How we supercharge Continuous Integration (CI) tools at Rakuten Viki!

Weiyuan
Viki Blog
Published in
9 min readDec 21, 2018

--

Some time ago, my colleague and manager of our platform team at Rakuten Viki, Omkiran, started a company-wide conversation on re-hauling most of our entire infrastructure. This was done at a time where several of our services were deployed within Virtual Machines (VMs), essentially using Infrastructure as a Service (IaaS) services. The premise of the conversation was as follows —

If limited resources of an organisation, such as engineers, were to be tied down with solving low level tasks like managing the health and operability of various processes, how can we, as a company, spare resources as we scale up in services? How can we be able to automate our entire infrastructure, so that we can move on and innovate on newer technologies, such as Machine Learning?

The proposed solution was to make use of cloud providers, or more specifically to today’s implementation, Google Cloud Platform (GCP).

First, let us discuss why cloud providers are essential to meeting the highlighted premise above:

Fig 1. Comparing cloud service management requirements with physical solutions (original article)
  • Localized server racks suffer from the requirement to provide continuous support for physical assets. Hardware and software changes are challenges faced at this level.
  • VMs provided by IaaS providers assuage the hardware requirements in Fig 1. However, we’ll still face software challenges like managing OS upgrades, updates and scaling to demand.

In the above, we see that both hardware and software pose challenges, to continue operations and ever-expanding business requirements of a growing organization. These challenges, at large, have already been solved by the industry as seen in Fig 1.

This leads us to turn to cloud providers, which provide managed services, such as Platform as a Service (PaaS, so that we can free engineering resources and focus on solving challenges that are specific to growing our organization.

But how does this change tie in with CI tooling?

Fig 2. Why? Why? Why?

Firstly, what does CI mean to Viki:
Services in Viki uses CI in the development part of our pipeline, often for automating the execution of new and regression tests to validate changes under multi-branch development. There are other usages pertaining to specific teams, such as pre-compiling assets for front-end services, and creating APK files for Android applications. Sometimes it goes beyond CI, using a limited form of Continuous Deployment (CD) for staging and canary environments in the delivery mindset of the service.

How was CI done in Viki?
Before, we used three different CI tools — two different versions of Drone, and Jenkins, in carrying out CI within the company. The CI tools were deployed as internal services, on top of provisioned VMs, similar to external services.

Why should CI change to be a managed tool, if it is an internal service and not tied to client (user) utilization?

Pointing listing for screenshots and pages:
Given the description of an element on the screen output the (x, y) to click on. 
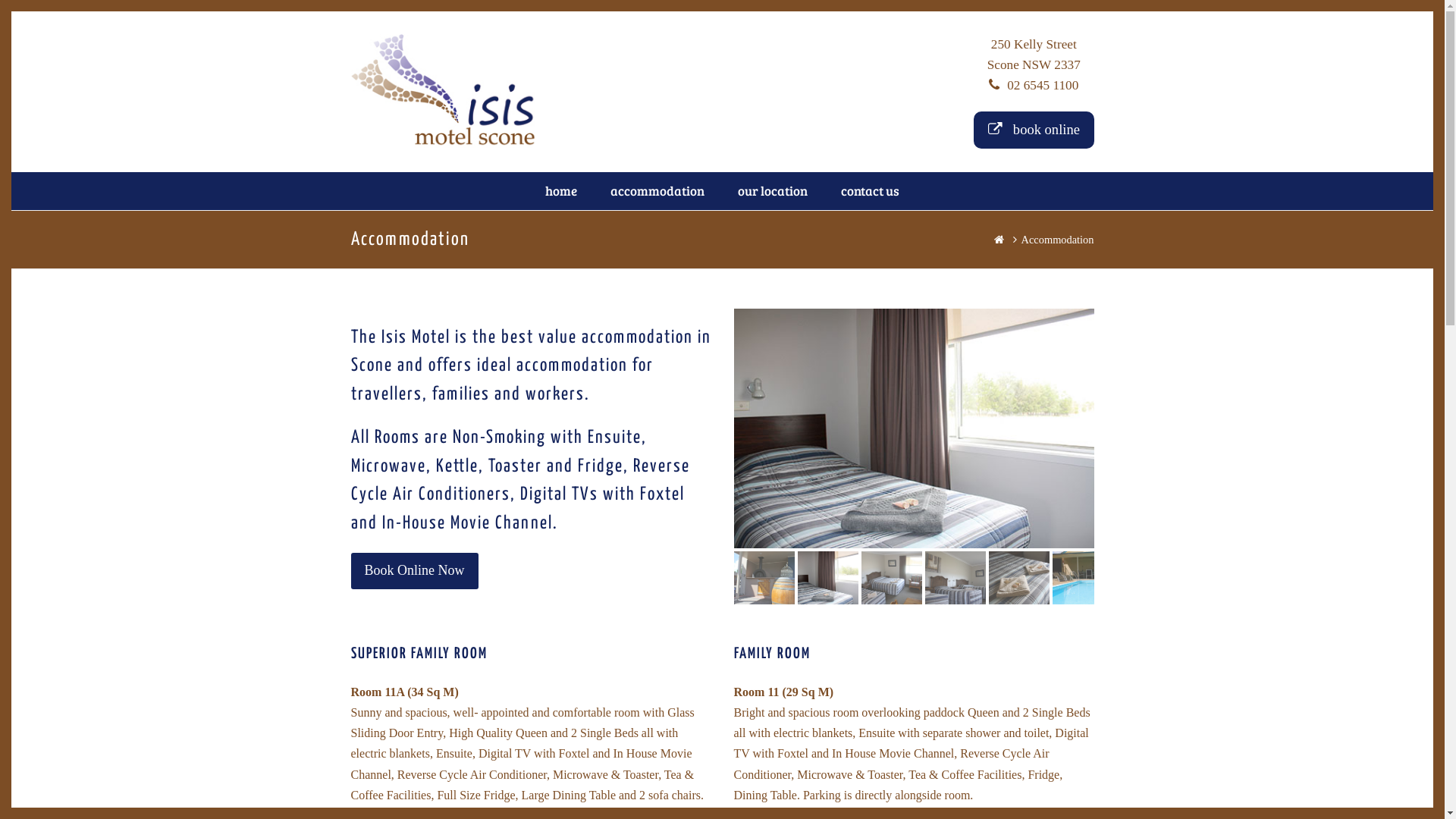
contact us Element type: text (869, 191)
our location Element type: text (772, 191)
Book Online Now Element type: text (413, 570)
Isis Motel Scone Element type: hover (443, 89)
home Element type: text (561, 191)
book online Element type: text (1033, 129)
Isis Motel Scone Element type: hover (1000, 239)
accommodation Element type: text (657, 191)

### [Stated problem A]
In the blog post about CI at Rakuten Viki, rewrite everything from "Fig 2. Why?" down to "done in Viki?", swapping "regression tests" for "integration tests".
### [Stated problem B]
According to the blog post about CI at Rakuten Viki, which cloud provider did the proposed solution use?
The listing plays no role here.

### [Full answer A]
Fig 2. Why? Why? Why?

Firstly, what does CI mean to Viki:
Services in Viki uses CI in the development part of our pipeline, often for automating the execution of new and integration tests to validate changes under multi-branch development. There are other usages pertaining to specific teams, such as pre-compiling assets for front-end services, and creating APK files for Android applications. Sometimes it goes beyond CI, using a limited form of Continuous Deployment (CD) for staging and canary environments in the delivery mindset of the service.

How was CI done in Viki?

### [Full answer B]
Google Cloud Platform (GCP).